Start of Data section
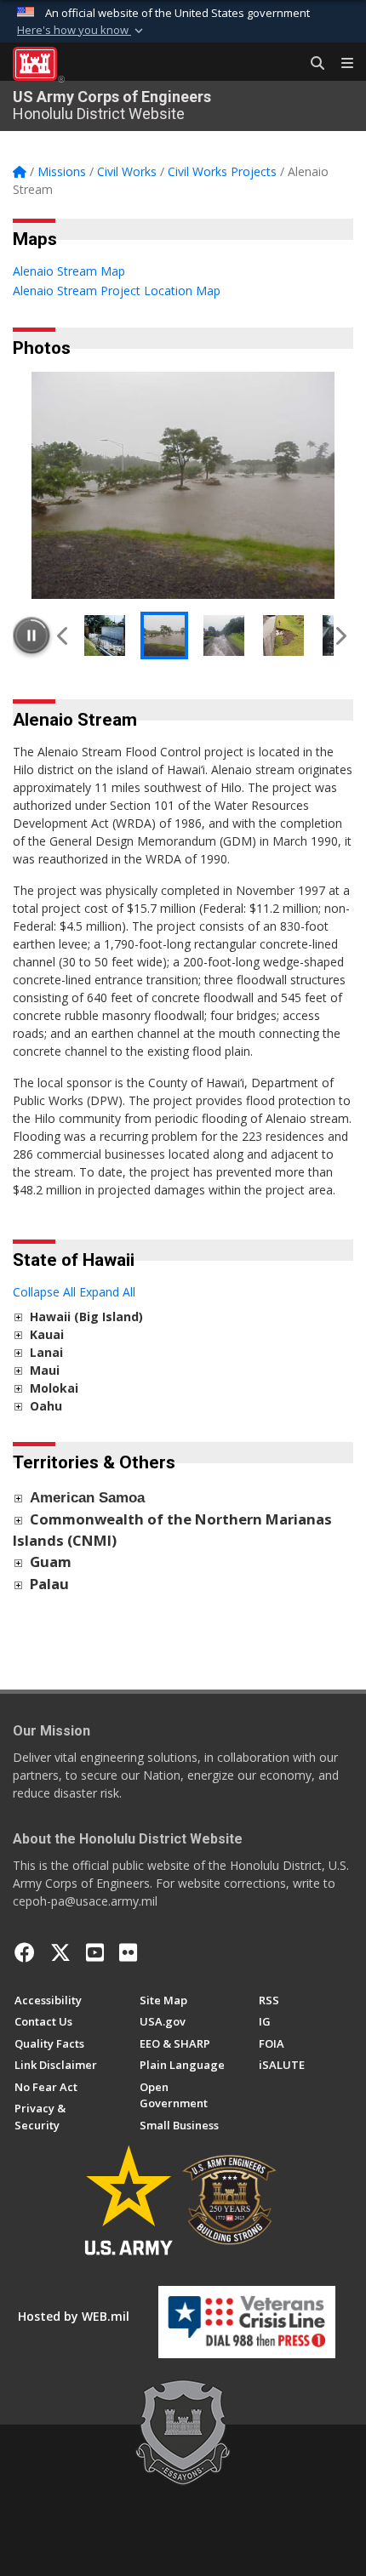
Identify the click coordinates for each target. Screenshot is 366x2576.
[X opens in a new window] (60, 1952)
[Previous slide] (63, 635)
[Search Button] (311, 64)
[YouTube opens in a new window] (95, 1952)
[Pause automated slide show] (31, 635)
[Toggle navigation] (340, 64)
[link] (18, 1316)
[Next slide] (340, 635)
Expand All (107, 1292)
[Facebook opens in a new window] (24, 1952)
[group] (183, 485)
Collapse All (44, 1292)
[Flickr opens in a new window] (128, 1952)
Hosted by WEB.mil (73, 2316)
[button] (81, 30)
End of Data section
» Activity
The answer must be the full set of records, repeated exactly, with no pictures.

» Problem solution
Identify the click coordinates for each target. Screenshot is 366x2576.
[X opens in a new window] (60, 1952)
[Previous slide] (63, 635)
[Search Button] (311, 64)
[YouTube opens in a new window] (95, 1952)
[Pause automated slide show] (31, 635)
[Toggle navigation] (340, 64)
[link] (18, 1316)
[Next slide] (340, 635)
Expand All (107, 1292)
[Facebook opens in a new window] (24, 1952)
[group] (183, 485)
Collapse All (44, 1292)
[Flickr opens in a new window] (128, 1952)
Hosted by WEB.mil (73, 2316)
[button] (81, 30)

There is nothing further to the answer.